Einer der wesentlichen Vorteile der Stufenklage ist, dass sie die Verjährung hemmt. Mit der Klageerhebung (§ 261 Abs. 1 ZPO) werden alle vom Kläger geltend gemachten Ansprüche sofort rechtshängig (BGH NJW 15, 1093), auch das noch unbestimmte Leistungsverlangen, selbst alternative Ansprüche (BGH NJW 03, 2748). Damit wird der Ablauf der Verjährungsfrist für sämtliche Klageansprüche in jeder Höhe gehemmt (BGH NJW-RR 95, 770), auch bei Angabe eines falschen Stichtags für die Auskunftserteilung (BGH NJW 12, 2180). Voraussetzung ist aber, dass auch der Leistungsantrag der letzten Stufe gestellt wird und nur vorbehalten bleibt, diesen zu beziffern (BGH NJW 17, 1954). Sie ist für den Mandanten auch kostengünstiger, weil die Kosten aus einem Gesamtstreitwert berechnet werden (vgl. Zöller/Greger, ZPO, 33. Aufl., § 254 Rn. 17).
2. Verfahren
Bei der örtlichen Zuständigkeit ist § 27 ZPO ‒ besonderer Gerichtsstand der Erbschaft ‒ zu beachten. Diese Vorschrift bestimmt einen nicht ausschließlichen Wahlgerichtsstand i. S. v. § 35 ZPO und knüpft an den allgemeinen Gerichtsstand des Erblassers zum Zeitpunkt seines Todes an. Der Gerichtsstand des § 27 ZPO gilt für die Klage auf Feststellung des Erbrechts und für die Klage auf Auskunft und Zahlung des Pflichtteilsanspruchs. Da § 27 ZPO jedoch keinen ausschließlichen Gerichtsstand begründet, können die Parteien den Prozess einverständlich auch an einem anderen Ort führen.

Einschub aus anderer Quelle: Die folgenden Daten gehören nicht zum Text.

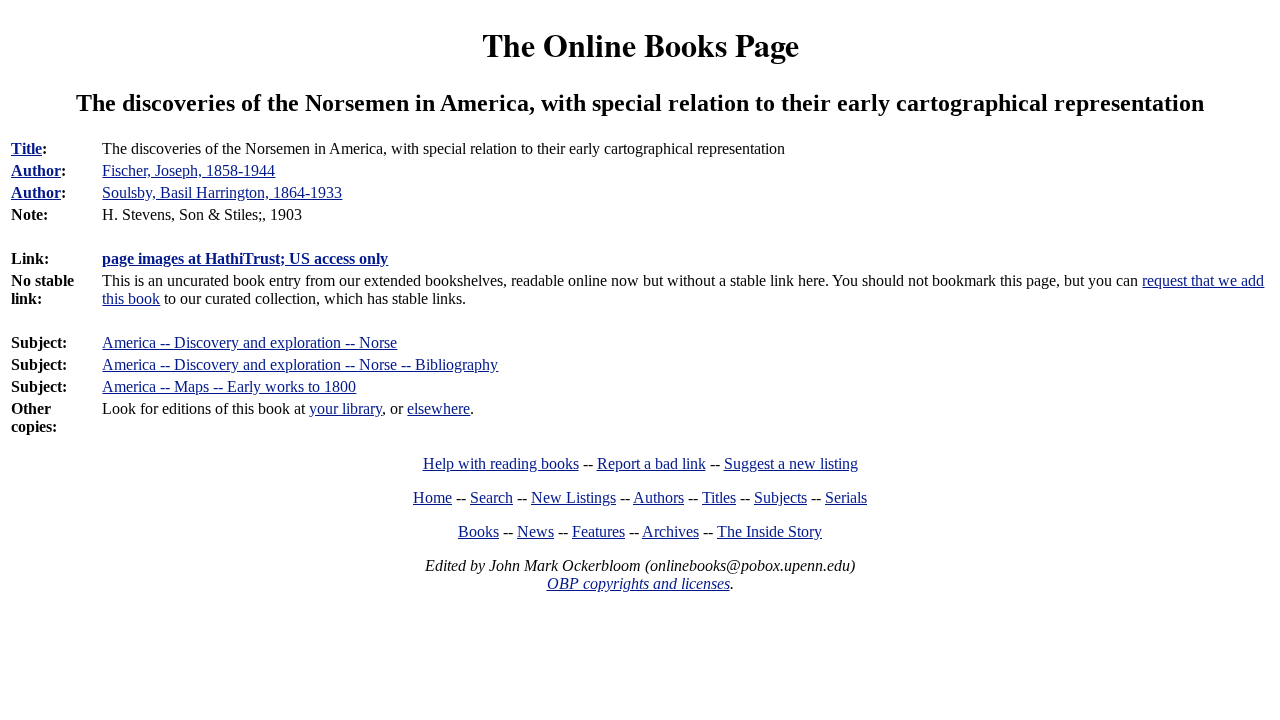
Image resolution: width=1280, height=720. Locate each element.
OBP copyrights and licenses (638, 583)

Die sachliche Zuständigkeit des Gerichts hängt von der Höhe des Zuständigkeitsstreitwerts ab, für Werte bis 5.000 EUR ist das AG, für Werte darüber das LG sachlich zuständig, § 23 Nr. 1, § 71 Abs. 1 GVG. Für den Zuständigkeitsstreitwert wird nach § 5 ZPO der Wert aller Stufen zusammengerechnet (a. A. KG MDR 19, 957, wonach sich der Zuständigkeitsstreitwert nach der dritten Stufe bestimmt).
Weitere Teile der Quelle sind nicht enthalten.